Il diplomatico, già negoziatore per il nucleare iraniano, arriva da Parigi. Prima era stato rappresentante permanente alla Nato. Prende il posto di Elbling dal quale eredità il dossier del Piano d’azione bilaterale (firma attesa entro fine anno)

Nei giorni scorsi Hans-Dieter Lucas, 64 anni a ottobre, ha salutato Parigi preparandosi a raggiungere Roma. È il nuovo ambasciatore tedesco in Italia: a fine maggio il presidente della Repubblica, Sergio Mattarella, aveva concesso il gradimento per la nomina.

Prende il posto di Viktor Elbling, arrivato a Roma a settembre 2018 e dal quale eredita un dossier cruciale per le relazioni bilaterali: la firma del Piano d’azione italo-tedesco entro fine anno in occasione di un vertice intergovernativo in Germania. Sono cinque i settori strategici di collaborazione previsti dal Piano d’azione e dalla dichiarazione d’intenti: crescita, competitività e occupazione; politica estera e di sicurezza; agenda verde e protezione climatica; Europa e Stato di diritto; cultura e società civile. Inoltre, verranno creati un format 2+2 con i ministri degli Esteri e della Difesa dei due Paesi, un Forum macroeconomico bilaterale tra quelli delle Finanze e un dialogo istituzionale sulle migrazioni tra i ministeri dell’Interno.
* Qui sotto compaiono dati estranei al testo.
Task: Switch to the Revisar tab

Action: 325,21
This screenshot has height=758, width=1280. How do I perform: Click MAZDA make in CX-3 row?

Lucas è nato a Jülich, nella Renania Settentrionale-Vestfalia. Ha studiato storia, scienze politiche, legge e teologia cattolica all’Università renana Friedrich Wilhelm di Bonn e si è laureato con una tesi su politica e visione europea in Francia sotto il presidente Charles de Gaulle. È entrato in diplomazia nel 1985 e ha lavorato anche a Mosca e Washington. Negli anni Novanta è stato capo dell’ufficio personale del ministro degli Esteri Hans-Dietrich Genscher e poi speechwriter del successore, Klaus Kinkel (entrambi esponenti di spicco dei liberali). A Berlino è stato, dal 2003 al 2006, capo della divisione per l’Europa centrale, sudorientale e orientale, Caucaso meridionale e Asia centrale del dipartimento per la politica estera e di sicurezza della cancelleria tedesca. Dal 2006 al 2010 è stato direttore per l’Europa orientale, il Caucaso e l’Asia centrale al ministero degli Esteri. Dal 2010 al 2011 è stato rappresentante tedesco al Comitato politico e di sicurezza dell’Unione europea. Dal 2011 al 2015 è stato direttore politico del ministero degli Esteri e con questo ruolo è stato il negoziatore dell’accordo sul nucleare iraniano. Dal 2015 al 2020 è stato rappresentante permanente della Germania presso la Nato. Nel 2020 è stato nominato ambasciatore della Germania in Francia e a Monaco.

Per guidare l’ambasciata tedesca a Parigi è stato nominato Stephan Steinlein, già segretario generale del ministero degli Esteri, diplomatico storicamente legato al presidente tedesco Frank-Walter Steinmeier, di cui è stato capo dell’ufficio presidenziale federale.